The Community/Enterprise language is confusing, if you don't know the backstory.
A big chunk of actual development of LibreOffice is done by a company called Collabora, that is also selling LibreOffice-based products for mobile and for cloud.
Explanation from Mike (The Document Foundation) [0]
>Why are we doing this? Well, please read the blog announcement to find out. But TL;DR: The majority of code commits in LibreOffice come from companies in the ecosystem around it. Many of them are finding it difficult to justify investments into LibreOffice, paying developers etc., while other companies/organisations/governments that use LibreOffice simply download it from the TDF website, install it and never contribute anything back.
>That's their right, of course, but it's not great for long-term development of LibreOffice. So by calling the version from TDF "Community", we're stressing that it only has community support, and businesses/large organisations should get LO-based products from the ecosystem.

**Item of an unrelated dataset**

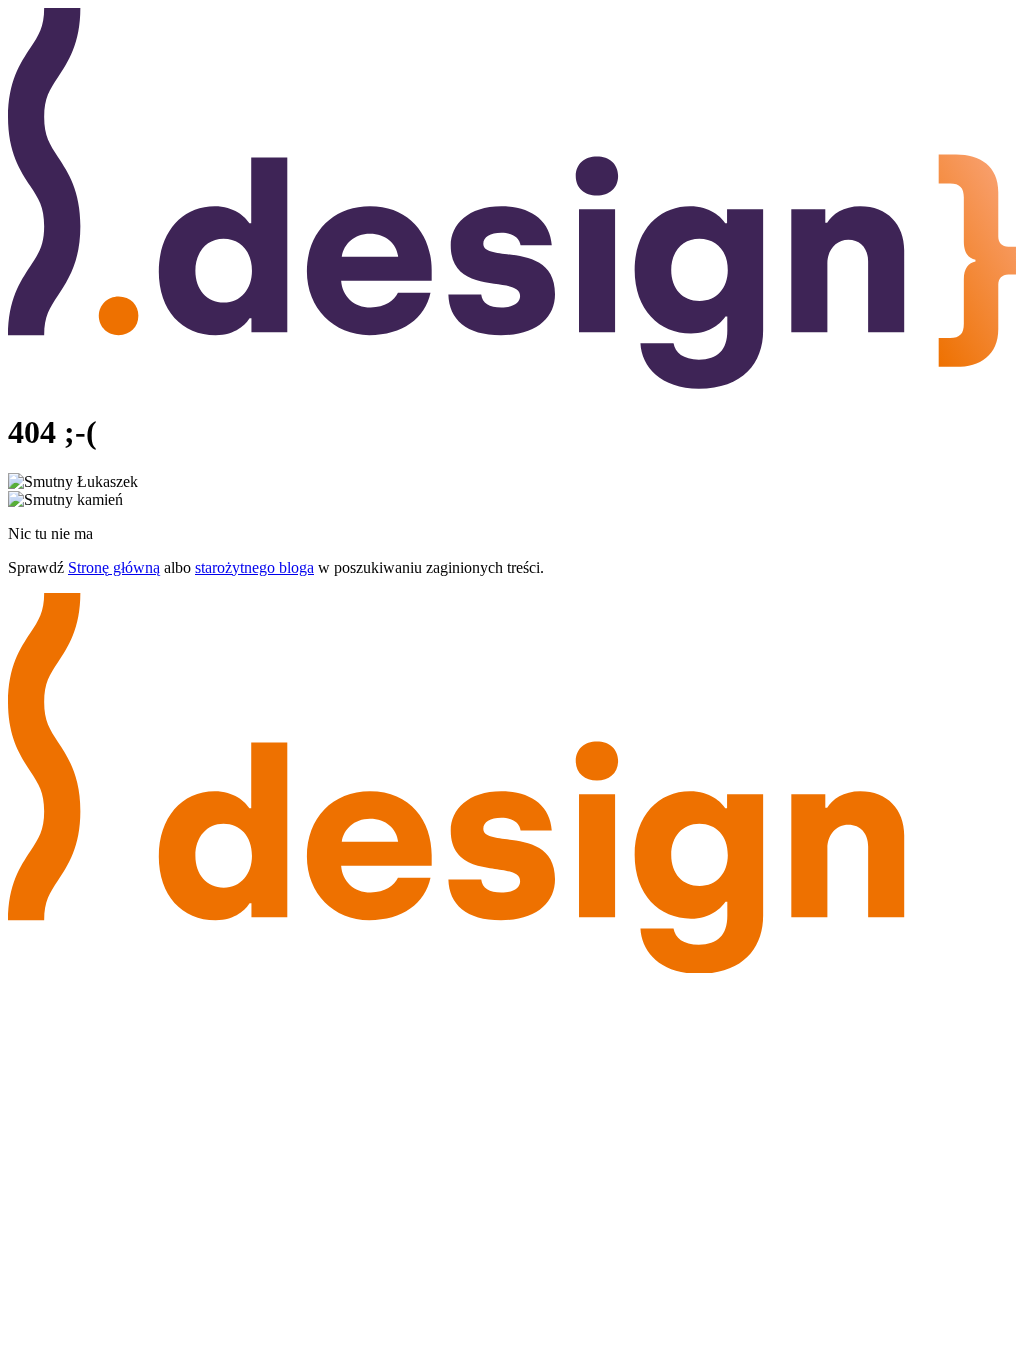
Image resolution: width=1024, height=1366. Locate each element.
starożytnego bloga (254, 567)
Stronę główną (114, 567)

yeah, my reaction is, wait, there's a product with "Libre" in the very name that is not actually open source, only the "Community" version is, is that what's going on? I thought the whole point of LibreOffice was to be open source, it's in the name! Is it actually "open core" or something?
A big chunk of actual development of LibreOffice is done by a company called Collabora, that is also selling LibreOffice-based products for mobile and for cloud.
https://www.collaboraoffice.com
They seem to be the major contributor to LibreOffice Online (even still have their logo there?). Which is actually including the iOS and Android apps.
https://github.com/LibreOffice/online
On actual LibreOffice proper, which they call "LibreOffice Core", they seem to have 30% of commits, with RedHat also 30%.